Information supplied:
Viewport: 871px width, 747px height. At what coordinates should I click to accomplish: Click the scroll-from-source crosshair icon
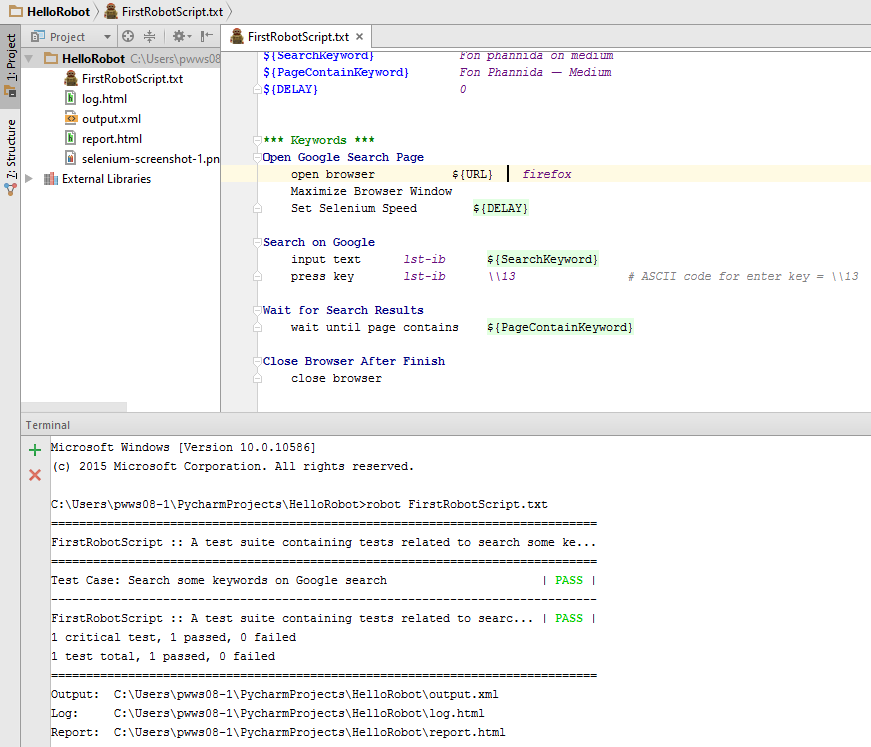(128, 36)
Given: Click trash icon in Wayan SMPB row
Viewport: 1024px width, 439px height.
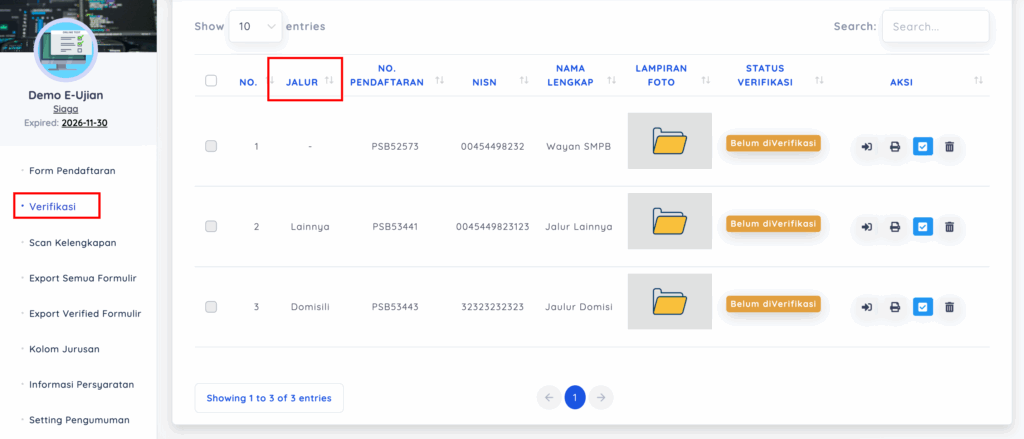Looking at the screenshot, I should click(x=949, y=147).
---
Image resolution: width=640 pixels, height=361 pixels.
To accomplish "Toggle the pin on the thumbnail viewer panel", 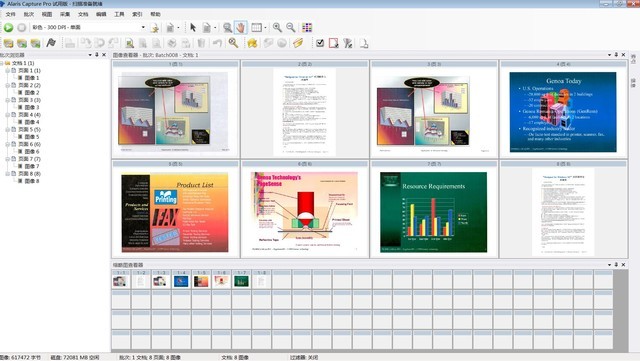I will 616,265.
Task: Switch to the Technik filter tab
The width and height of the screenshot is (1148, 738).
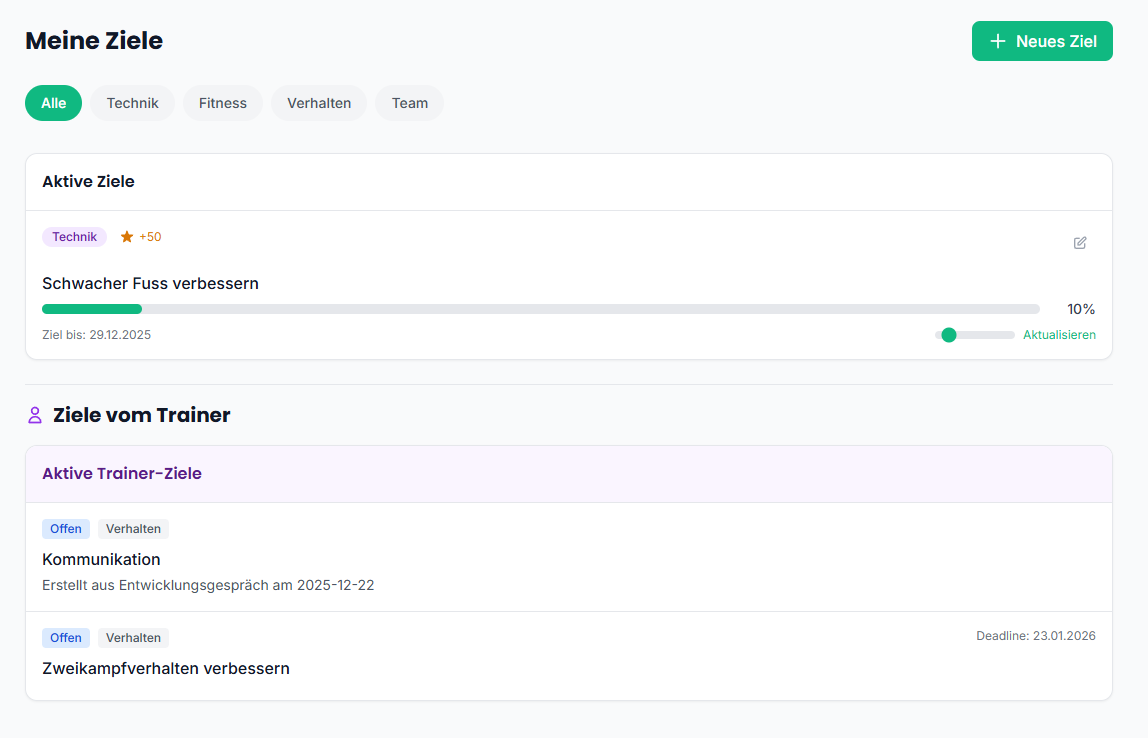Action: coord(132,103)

What to produce:
Output exactly the lines above that lie between the line with "Viewport: 871px width, 747px" and the line with "Given: Click trash icon in Wayan SMPB row", those two lines included, and no pictures.

Solution to this problem:
Viewport: 871px width, 747px height. At what coordinates should I click to accomplish: Click the scroll-from-source crosshair icon
(128, 36)
Given: Click trash icon in Wayan SMPB row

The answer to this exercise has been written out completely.